Asco 2022 – Merck’s follow-on immuno-oncology plan hits a myositis problem

Expect Immune-Onc, NGM Biopharmaceuticals and Biond Biologics to be casting a nervous eye over the data for Merck & Co’s anti-ILT3 antibody MK-0482 just presented at Asco. The results offer little reason for optimism, so the pressure is on the smaller biotechs, which are following similar approaches, to show that Merck’s problems are specific to its MAb.

The data could knock a hole in Merck’s hopes that hitting ILT3 could give it a new immuno-oncology mechanism, notwithstanding the group’s decision to press on with a Keytruda combo. MK-0482 has shown no monotherapy activity, and particularly concerning is myositis as a toxicity that led to one patient death.

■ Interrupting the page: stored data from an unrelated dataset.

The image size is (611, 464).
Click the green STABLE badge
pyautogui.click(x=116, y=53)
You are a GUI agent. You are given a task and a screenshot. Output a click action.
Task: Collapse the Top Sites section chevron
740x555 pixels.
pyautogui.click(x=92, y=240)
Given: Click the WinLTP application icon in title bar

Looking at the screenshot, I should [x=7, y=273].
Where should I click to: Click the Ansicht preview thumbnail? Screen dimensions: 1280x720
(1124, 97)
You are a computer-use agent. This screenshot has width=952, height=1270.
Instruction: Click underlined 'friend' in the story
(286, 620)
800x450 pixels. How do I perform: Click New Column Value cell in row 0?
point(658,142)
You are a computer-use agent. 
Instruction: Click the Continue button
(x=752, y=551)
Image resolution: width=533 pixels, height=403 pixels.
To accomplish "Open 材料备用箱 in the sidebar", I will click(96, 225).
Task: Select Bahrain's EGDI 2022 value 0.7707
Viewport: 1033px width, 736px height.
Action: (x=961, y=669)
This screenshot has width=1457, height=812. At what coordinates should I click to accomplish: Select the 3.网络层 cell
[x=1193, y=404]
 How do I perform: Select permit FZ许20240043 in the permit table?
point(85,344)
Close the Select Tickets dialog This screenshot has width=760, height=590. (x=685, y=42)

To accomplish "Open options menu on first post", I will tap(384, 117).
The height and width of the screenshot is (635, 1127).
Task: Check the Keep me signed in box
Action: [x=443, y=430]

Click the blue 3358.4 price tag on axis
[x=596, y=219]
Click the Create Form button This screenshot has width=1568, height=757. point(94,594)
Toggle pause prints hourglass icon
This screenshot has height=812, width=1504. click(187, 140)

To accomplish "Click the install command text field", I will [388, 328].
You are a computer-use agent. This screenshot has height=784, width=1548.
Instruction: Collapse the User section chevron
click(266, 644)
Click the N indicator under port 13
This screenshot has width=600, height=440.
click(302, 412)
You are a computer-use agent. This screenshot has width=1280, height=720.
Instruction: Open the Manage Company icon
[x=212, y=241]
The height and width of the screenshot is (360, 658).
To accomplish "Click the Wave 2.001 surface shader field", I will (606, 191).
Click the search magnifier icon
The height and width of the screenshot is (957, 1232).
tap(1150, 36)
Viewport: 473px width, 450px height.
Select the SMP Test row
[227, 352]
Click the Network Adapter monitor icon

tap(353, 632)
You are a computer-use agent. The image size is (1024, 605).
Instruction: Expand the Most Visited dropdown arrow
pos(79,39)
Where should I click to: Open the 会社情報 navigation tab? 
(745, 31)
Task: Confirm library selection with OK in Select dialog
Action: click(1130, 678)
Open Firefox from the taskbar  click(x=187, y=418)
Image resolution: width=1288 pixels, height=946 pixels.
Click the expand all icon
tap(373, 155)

Merck cautioned that what it presented were first-in-human data from a dose-finding study. Eric Rubin, the group’s senior vice-president of early-stage oncology, called the results “promising at this stage”, and said lack of monotherapy activity was not necessarily a problem, citing Lag3 as one oncology mechanism that was relatively inactive until combined with PD-1 blockade.

Immunosuppression

ILT3, also known as LILRB4, is a receptor expressed on myeloid-derived suppressor cells, which are thought to be a key driver of immunosuppression in the tumour microenvironment.

MK-0482 represents one approach Merck is taking to complement the activity of Keytruda. The company also has a molecule coded MK-4830, partnered with Agenus, that targets the related ILT4 protein and is also in phase 2.

But for now the best that can be said about the ILT3 approach is that the jury is still out. The data presented at Asco showed zero remissions in 29 solid tumour subjects given MK-0482 monotherapy, while 54 receiving the MAb plus Keytruda yielded a 15% rate of responses, all partial.

The Asco abstract had shown two cases of myositis, a rare muscle disorder, one of which was fatal. The Asco presentation revealed both to have occurred in the Keytruda combination cohort, a fact that perhaps offers Merck a ray of hope.

“Keytruda can cause myositis,” Mr Rubin told Evaluate Vantage. “The question is whether [MK-0482] is somehow adding to the myositis that you would see with Keytruda.”

He accepted that the toxicity was not common, but suggested that seeing two cases in a small trial like this could be down to bad luck, adding: “It’s still too early to understand whether the safety profile is really different to that of Keytruda. The other immune adverse events do not really look much different to what we would expect with Keytruda.”

Merck will now go into dose expansion in a number of solid tumours with 750mg MK-0482 plus 200mg Keytruda every three weeks, based on what the primary investigator, Dr Martin Gutierrez of Hackensack University Medical Center, called the totality of data. Another approach is to explore triple combinations that include chemo, said Mr Rubin.

Other clinical-stage anti-ILT3 MAbs include Immune-Onc’s IO-202 and NGM’s NGM831, while Biond’s BND-35 is still at the preclinical stage.

Merck’s data will be relevant also for companies pursuing related approaches. For instance, Jounce is in the clinic with a MAb targeting ILT4, while Agenus had an anti-ILT2 MAb in addition to the anti-ILT4 it has licensed to Merck.

Previously Tolerx had worked preclinically on MAbs targeting ILT2, ILT4 and ILT5, but the company was wound up after its diabetes project failed phase 3 in 2011.